What is expected. Line by line, transcribe the records exactly.

Source information.
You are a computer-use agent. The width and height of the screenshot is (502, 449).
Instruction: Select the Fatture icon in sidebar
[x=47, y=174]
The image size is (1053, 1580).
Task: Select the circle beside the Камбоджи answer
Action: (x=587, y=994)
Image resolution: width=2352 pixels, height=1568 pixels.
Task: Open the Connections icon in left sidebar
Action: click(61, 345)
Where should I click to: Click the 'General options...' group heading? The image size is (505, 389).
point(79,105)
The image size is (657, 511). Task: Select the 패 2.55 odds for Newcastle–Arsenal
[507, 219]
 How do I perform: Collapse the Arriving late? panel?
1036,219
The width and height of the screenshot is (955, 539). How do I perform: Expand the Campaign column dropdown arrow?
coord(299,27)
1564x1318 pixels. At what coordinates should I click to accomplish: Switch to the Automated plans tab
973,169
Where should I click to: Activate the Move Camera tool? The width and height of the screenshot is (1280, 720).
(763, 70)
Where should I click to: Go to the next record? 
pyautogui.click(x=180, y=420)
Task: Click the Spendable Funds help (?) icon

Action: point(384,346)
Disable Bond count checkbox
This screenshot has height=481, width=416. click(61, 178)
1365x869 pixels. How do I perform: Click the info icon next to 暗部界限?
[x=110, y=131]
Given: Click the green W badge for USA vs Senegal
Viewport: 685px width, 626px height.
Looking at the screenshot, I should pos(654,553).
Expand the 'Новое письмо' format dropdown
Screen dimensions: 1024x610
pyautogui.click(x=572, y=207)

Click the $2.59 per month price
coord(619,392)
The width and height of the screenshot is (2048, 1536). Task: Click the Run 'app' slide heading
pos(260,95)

Answer to this exercise.
You are a computer-use agent. The width and height of the screenshot is (502, 449).
Instruction: Select the Fatture icon in sidebar
[x=47, y=174]
The image size is (1053, 1580).
Task: Select the circle beside the Камбоджи answer
Action: (x=587, y=994)
Image resolution: width=2352 pixels, height=1568 pixels.
Task: Open the Connections icon in left sidebar
Action: click(61, 345)
Where should I click to: Click the 'General options...' group heading? The image size is (505, 389).
point(79,105)
The image size is (657, 511). Task: Select the 패 2.55 odds for Newcastle–Arsenal
[507, 219]
 How do I perform: Collapse the Arriving late? panel?
1036,219
The width and height of the screenshot is (955, 539). How do I perform: Expand the Campaign column dropdown arrow?
coord(299,27)
1564x1318 pixels. At what coordinates should I click to accomplish: Switch to the Automated plans tab
973,169
Where should I click to: Activate the Move Camera tool? The width and height of the screenshot is (1280, 720).
(763, 70)
Where should I click to: Go to the next record? 
pyautogui.click(x=180, y=420)
Task: Click the Spendable Funds help (?) icon

Action: point(384,346)
Disable Bond count checkbox
This screenshot has height=481, width=416. click(61, 178)
1365x869 pixels. How do I perform: Click the info icon next to 暗部界限?
[x=110, y=131]
Given: Click the green W badge for USA vs Senegal
Viewport: 685px width, 626px height.
Looking at the screenshot, I should pos(654,553).
Expand the 'Новое письмо' format dropdown
Screen dimensions: 1024x610
pyautogui.click(x=572, y=207)

Click the $2.59 per month price
coord(619,392)
The width and height of the screenshot is (2048, 1536). Task: Click the Run 'app' slide heading
pos(260,95)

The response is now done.